Including tables without explicitly enforced primary keys

The compiler requires that each SQLAlchemy Table object in the SQLALchemySchemaInfo has a primary key. However, the primary key in the Table need not be the primary key in the underlying table. It may simply be a non-null and unique identifier of each row. To override the primary key of SQLAlchemy Table objects reflected from a database please follow the instructions in this link.

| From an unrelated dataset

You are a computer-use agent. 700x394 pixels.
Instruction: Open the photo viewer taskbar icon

Including tables from multiple schemas

SQLAlchemy and SQL database management systems support the concept of multiple schemas. One can include Table objects from multiple schemas in the same SQLAlchemySchemaInfo. However, when doing so, one cannot simply use table names as GraphQL object names because two tables in different schemas can have the same the name. A solution that is not quite guaranteed to work, but will likely work in practice is to prepend the schema name as follows:

vertex_name_to_table = {}
for table in metadata.values():
    # The schema field may be None if the database name is specified in the connection string
    # and the table is in the default schema, (e.g. 'dbo' for mssql and 'public' for postgres).
    if table.schema:
        vertex_name = 'dbo' + table.name
    else:
        # If the database name is not specified in the connection string, then
        # the schema field is of the form <databaseName>.<schemaName>.
        # Since dots are not allowed in GraphQL type names we must remove them here.
        vertex_name = table.schema.replace('.', '') + table.name

    if vertex_name in vertex_name_to_table:
        raise AssertionError('Found two tables with conflicting GraphQL object names.')

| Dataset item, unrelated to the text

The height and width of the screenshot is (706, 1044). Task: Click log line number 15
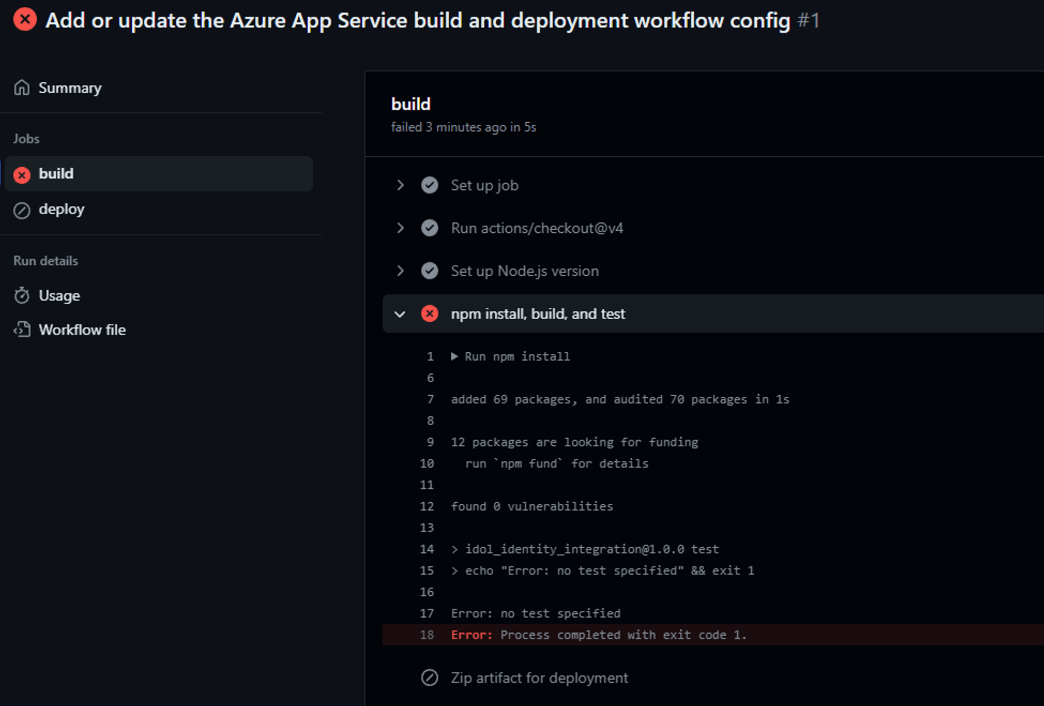(x=427, y=571)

    vertex_name_to_table[vertex_name] = table

Including manually defined Table objects

The Table objects in the SQLAlchemySchemaInfo do not need to be reflected from the database. They also can be manually specified as in this link. However, if specifying Table objects manually, please make sure to include a primary key for each table and to use only SQL types allowed for the dialect specified in the SQLAlchemySchemaInfo.